Mai Lee Chang, PhD

I am currently a postdoctoral researcher at Carnegie Mellon University in the Human-Computer Interaction Institute in the School of Computer Science working with Prof. Jodi Forlizzi and Prof. John Zimmerman in the AI-CARING NSF AI Institute that is being led by Dr. Reid Simmons and Dr. Sonia Chernova. I completed my PhD in Electrical & Computer Engineering at the University of Texas at Austin advised by Prof. Andrea Thomaz in 2022. Prior to my PhD, I worked as an engineer in the Human Systems Engineering & Development Division at NASA-Johnson Space Center in Houston, TX. 


My interdisciplinary research integrates engineering, behavioral science, and design inquiry. I explore human-agent interaction where an agent can be a robot, conversational agent, or other AI embodiment. I focus on how agents’ behaviors impact user trust, acceptance, and use. I investigate the interplay between user need, trust, and acceptance, particularly how an increase in user need can overcome trust concerns and drive use. Finally, I look at how agents shape and change person-to-person relationships.

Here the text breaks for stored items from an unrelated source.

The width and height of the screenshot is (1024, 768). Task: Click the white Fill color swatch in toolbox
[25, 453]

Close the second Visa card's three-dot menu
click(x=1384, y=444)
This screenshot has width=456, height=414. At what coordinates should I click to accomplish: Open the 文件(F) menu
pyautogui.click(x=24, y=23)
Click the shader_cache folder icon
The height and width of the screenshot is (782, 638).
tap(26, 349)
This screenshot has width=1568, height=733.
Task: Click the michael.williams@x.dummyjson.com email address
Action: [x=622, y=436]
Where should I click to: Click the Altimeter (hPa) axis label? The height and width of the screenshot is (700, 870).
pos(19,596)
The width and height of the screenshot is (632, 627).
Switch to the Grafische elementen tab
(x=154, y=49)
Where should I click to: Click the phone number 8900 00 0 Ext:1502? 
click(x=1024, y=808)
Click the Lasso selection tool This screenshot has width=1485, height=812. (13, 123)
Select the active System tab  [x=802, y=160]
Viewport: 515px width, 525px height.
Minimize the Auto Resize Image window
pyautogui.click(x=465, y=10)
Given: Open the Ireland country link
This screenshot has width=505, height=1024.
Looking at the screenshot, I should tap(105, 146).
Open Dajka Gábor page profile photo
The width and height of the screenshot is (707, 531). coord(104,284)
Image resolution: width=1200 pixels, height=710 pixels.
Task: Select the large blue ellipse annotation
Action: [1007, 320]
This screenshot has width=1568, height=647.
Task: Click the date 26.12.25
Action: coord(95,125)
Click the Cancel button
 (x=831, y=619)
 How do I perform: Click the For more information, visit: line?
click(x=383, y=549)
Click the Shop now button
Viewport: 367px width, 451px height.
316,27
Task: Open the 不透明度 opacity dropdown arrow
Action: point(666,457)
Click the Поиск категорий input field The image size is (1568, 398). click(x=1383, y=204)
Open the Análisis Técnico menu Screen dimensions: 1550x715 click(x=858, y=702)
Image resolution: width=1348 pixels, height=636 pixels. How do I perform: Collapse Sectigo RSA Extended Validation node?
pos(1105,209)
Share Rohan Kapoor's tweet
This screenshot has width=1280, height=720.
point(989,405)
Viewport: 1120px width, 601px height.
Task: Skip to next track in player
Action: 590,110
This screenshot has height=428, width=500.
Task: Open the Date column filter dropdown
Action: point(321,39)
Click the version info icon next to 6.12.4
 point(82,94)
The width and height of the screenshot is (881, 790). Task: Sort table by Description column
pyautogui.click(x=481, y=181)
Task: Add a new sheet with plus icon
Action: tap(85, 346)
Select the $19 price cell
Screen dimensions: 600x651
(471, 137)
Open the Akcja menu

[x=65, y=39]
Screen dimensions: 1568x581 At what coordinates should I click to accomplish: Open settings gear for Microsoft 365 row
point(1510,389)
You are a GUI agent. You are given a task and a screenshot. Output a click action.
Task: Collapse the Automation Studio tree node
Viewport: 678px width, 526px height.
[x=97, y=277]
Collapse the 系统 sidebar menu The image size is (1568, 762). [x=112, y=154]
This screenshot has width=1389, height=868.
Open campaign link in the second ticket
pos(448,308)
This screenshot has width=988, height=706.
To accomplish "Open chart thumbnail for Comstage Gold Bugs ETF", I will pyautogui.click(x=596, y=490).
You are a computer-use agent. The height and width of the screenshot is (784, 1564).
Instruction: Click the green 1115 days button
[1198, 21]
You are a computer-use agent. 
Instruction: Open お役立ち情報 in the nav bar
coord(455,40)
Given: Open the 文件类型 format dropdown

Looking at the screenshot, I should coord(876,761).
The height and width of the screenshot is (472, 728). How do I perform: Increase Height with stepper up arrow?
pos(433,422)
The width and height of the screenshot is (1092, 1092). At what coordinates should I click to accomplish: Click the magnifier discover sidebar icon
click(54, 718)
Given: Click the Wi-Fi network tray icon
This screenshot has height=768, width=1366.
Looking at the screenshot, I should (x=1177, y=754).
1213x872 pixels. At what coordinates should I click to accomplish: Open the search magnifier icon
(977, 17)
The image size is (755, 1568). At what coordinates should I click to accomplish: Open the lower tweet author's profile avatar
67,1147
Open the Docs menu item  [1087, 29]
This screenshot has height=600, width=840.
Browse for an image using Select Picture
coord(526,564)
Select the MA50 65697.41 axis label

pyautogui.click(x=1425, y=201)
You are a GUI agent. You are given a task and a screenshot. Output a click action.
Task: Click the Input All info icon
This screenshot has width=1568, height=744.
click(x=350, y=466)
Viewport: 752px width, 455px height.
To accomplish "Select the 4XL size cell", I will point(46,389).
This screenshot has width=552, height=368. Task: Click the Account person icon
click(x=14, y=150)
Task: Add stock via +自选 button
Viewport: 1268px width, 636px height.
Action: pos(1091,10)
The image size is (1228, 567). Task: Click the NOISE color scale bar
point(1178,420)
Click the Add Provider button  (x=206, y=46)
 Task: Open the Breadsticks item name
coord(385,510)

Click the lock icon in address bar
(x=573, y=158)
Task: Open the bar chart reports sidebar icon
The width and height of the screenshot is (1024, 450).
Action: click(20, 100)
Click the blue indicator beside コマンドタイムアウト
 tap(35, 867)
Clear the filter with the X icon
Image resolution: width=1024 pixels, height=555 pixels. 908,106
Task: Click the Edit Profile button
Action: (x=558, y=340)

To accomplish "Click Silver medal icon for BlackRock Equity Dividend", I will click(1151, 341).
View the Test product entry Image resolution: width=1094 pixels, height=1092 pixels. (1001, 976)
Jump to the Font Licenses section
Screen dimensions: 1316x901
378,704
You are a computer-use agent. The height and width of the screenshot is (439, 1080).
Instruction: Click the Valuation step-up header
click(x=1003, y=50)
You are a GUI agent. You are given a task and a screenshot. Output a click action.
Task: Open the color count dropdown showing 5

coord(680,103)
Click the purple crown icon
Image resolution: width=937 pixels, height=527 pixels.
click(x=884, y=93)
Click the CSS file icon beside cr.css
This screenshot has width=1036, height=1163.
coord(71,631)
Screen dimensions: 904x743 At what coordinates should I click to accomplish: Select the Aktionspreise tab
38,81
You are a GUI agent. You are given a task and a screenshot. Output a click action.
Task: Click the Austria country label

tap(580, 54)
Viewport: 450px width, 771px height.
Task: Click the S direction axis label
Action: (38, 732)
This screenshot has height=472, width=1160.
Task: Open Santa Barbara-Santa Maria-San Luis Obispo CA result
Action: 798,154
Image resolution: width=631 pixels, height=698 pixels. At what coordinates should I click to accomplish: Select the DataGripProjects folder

My research explores how to design agents that quickly assimilate into human environments, are accepted and used, and are experienced as valuable and meaningful. 1) I aim to enable robotic teammates to easily integrate within human teams to collaborate with people who have different capabilities and preferences. I enable robotic teammates to optimize for the team’s task performance and treat human teammates fairly in single-robot multiple-human teams. 2) I examine these phenomena in complex, multi-stakeholder environments in an NSF-funded AI center project (AI-CARING) focused on adults with mild cognitive impairment and their caregivers.